La parola "timore" è una traduzione del termine greco phobeisthe, che significa "timore, terrore e rispetto". La parola implica anche che il nostro timore di Lui ci conduca alla totale obbedienza (Levitico 18:4; Salmo 119:67; Giovanni 14:15). Sebbene dobbiamo onorare il re, dovremmo "temere" Dio (confronta Deuteronomio 10:12; Isaia 8:13). Il punto fondamentale è che è solo Dio che dovremmo "temere" nel senso di provare un rispetto reverenziale.

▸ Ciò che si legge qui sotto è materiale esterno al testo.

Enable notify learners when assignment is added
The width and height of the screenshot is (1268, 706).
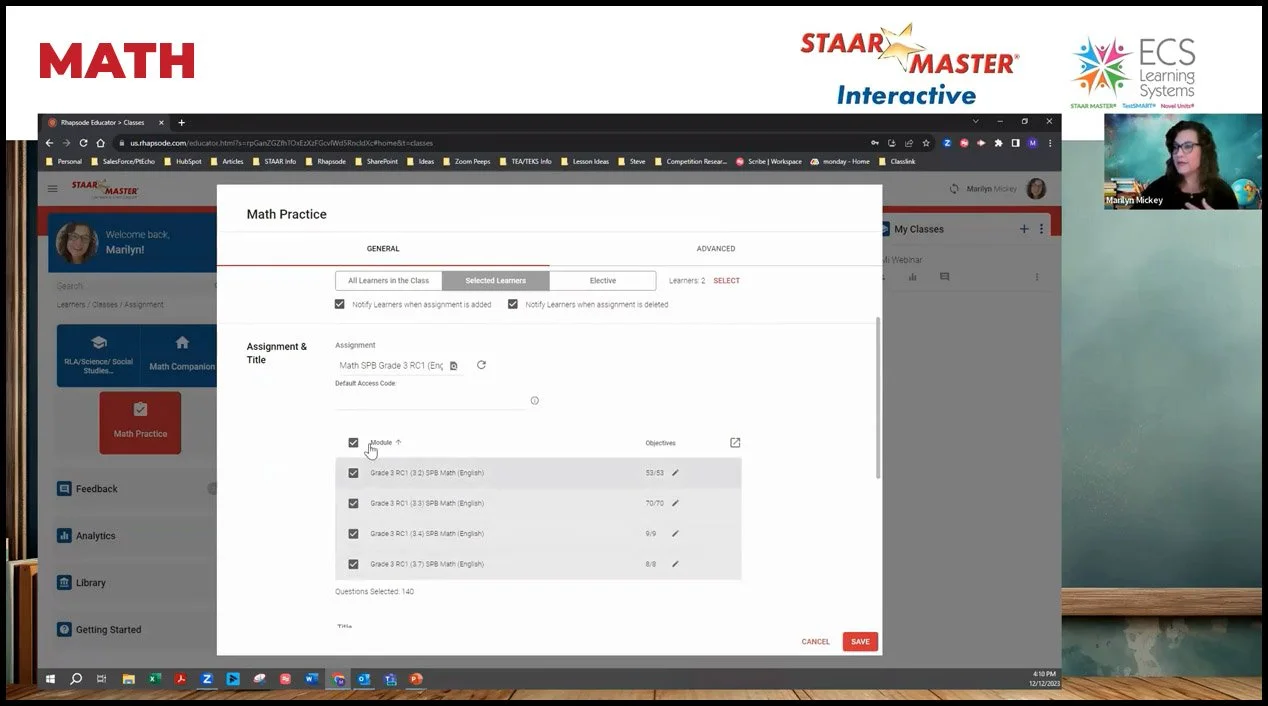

Onoriamo e rispettiamo le nostre autorità governative perché esse esistono per volontà stessa di Dio (Romani 13:1-7). Tale rispetto deve essere dato indipendentemente dal fatto che siamo d’accordo con loro o meno. Coloro che detengono l’autorità sono strumenti di Dio per realizzare lo scopo del governo e sono degni del rispetto che Dio impone. Quando obbediamo ai principi di questo passo, conferiamo autentica credibilità alla nostra fede. Come credenti, dobbiamo onorare le nostre autorità governative e i loro diritti in quanto tali. Ma non possiamo concedere al governo quei diritti che appartengono solo a Dio (Luca 20:25).
I cristiani devono essere un popolo di ordine e disciplina, di rettitudine e giustizia. Dobbiamo essere esempi viventi di amore e pace affinché altri possano essere conquistati a Cristo ed essere salvati per l’eternità (Matteo 5:14-16). Parte del vivere come esempi di Cristo davanti al mondo che ci osserva consiste nel mostrare rispetto verso gli altri.